Rarely do I witness all the hoopla at the start of a stage, as I'm usually well down the course, so I didn't know how generous the caravan would be since there had already been a pre-distribution of product. That didn't matter. The young folk tossing booty started out with great relish. At times when they pass me well down the course after several hours of trying to look like they're having the time of their life, they are clearly eager to get to the end of the stage, sometimes flying along at excessive speed. Out of the gate their vehicles were at a crawl and those aboard were happily responding to all the eager fans. With such skimpy offerings this year (no "L'Equipe" or wrist bands or collectible frig magnets or reflective bands or Tour-monogrammed glass wipes or significant food items) I could just stand back and watch the spectacle of delight over silly nothings. Young and old are thrilled with whatever they nab, at least until later.
Once the caravan had fulfilled its duties I retreated to the shade to get some food into me and then ventured over to the stage where all the riders sign in and are quickly introduced. There is no particular order. Every individual is on his own. It seems that they prefer to go in clusters so that the announcer can't grab them while he's talking to someone else. Sagan, now out of Yellow and back in his World Champion jersey, was quick about it and avoided the microphone.
Just before the sign-in stage was a Power Bar tent dispensing drinks and gels and energy bars for the riders in case their team didn't have their preference. Most seemed to grab something, including Sagan.
I went back down the course to watch the launch. I was close enough to the start line to hear the countdown. All around me there was an intense focus anticipating the riders.
They were led by race director Christian Prudhomme, who team director Marc Madiot referred to as God in his latest blog post at cyclingnews.com, in his open-topped car. Once the peloton completes the neutralized zone and he signals them to start racing he peels off and speeds ahead to the arrival city. I could have spent the next four hours sitting in the main plaza in front of the City Hall watching The Race on a giant screen, but the first three hours were all flat until a Category Four, then One, climb. Instead, I went to a nearby lake for a much needed swim, my first of these travels, and then to the tourist office and its WIFI for a call to Janina. It has been go-go-go for the past week, the longest stretch since we've been able to talk. She had the exciting news that she'd decided to paint an owl on her shed.
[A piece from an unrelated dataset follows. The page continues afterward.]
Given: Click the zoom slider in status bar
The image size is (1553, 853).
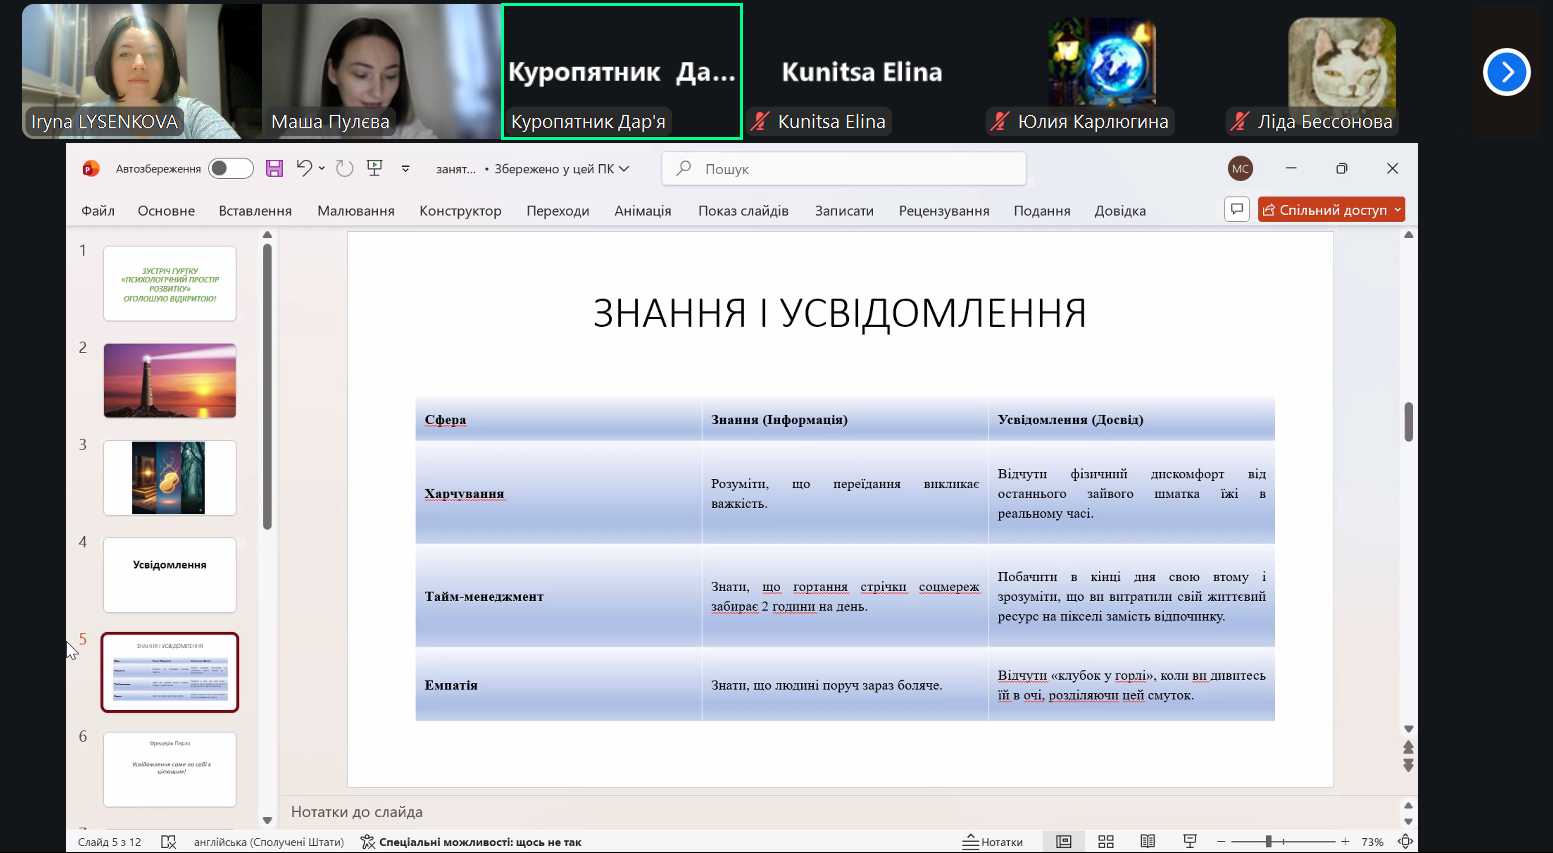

When I returned to the Big Screen the scorching heat had kept the crowd down. There were only a few diehards in the thin stretches of shade.
The Yellow Jersey (Van Avermaet) was in a breakaway with Nibali and several others. Since Nibsli had lost fifteen minutes earlier, the GC contenders allowed him this latitude and Van Avermaet too, as he was no threat when the real climbing begins in the next two days. He could handle this Category One (the Aspin), as it had a not so severe five and six per cent grade. He fell off a bit, but clung to the Yellow for at least another day.
Steve Cummings too can contend on such a grade. He was in the breakaway and then attacked and held everyone off. The mighty climbers five minutes back had declared a truce and saved their powder for another day. It was an unlikely site, Froome's Sky team and Quintana's Moviestar team, riding a semi-tempo pace up the Aspin and not flexing their muscles. It allowed the spotlight to shine on Cummings and Van Avemaet and also on British cycling and Cavendish's Dimension Data team, as that is who Cummings rides for.
He was so ecstatic at his stage win that he was hurling fists in the air the last fifty meters and then gave his director a hug that didn't seem as if it would end. This is just the second year for Dimension Data. They are having a sensational Tour, winning four of the seven stages, with more possible when the flats return and Cavendish can contend.
I could stick around and watch all the post-race interviews as I was in no rush to be back biking. I was going to camp just outside L'Isle-Jourdain, then take advantage of its library in the morning hopefully perusing a week's worth of "L'Equipe" and it's deep dissection of every angle of The Tour and the French hopes. The peloton's rest day doesn't come until after Sunday's Stage Nine. I was taking mine a little early, even though my legs weren't demanding it.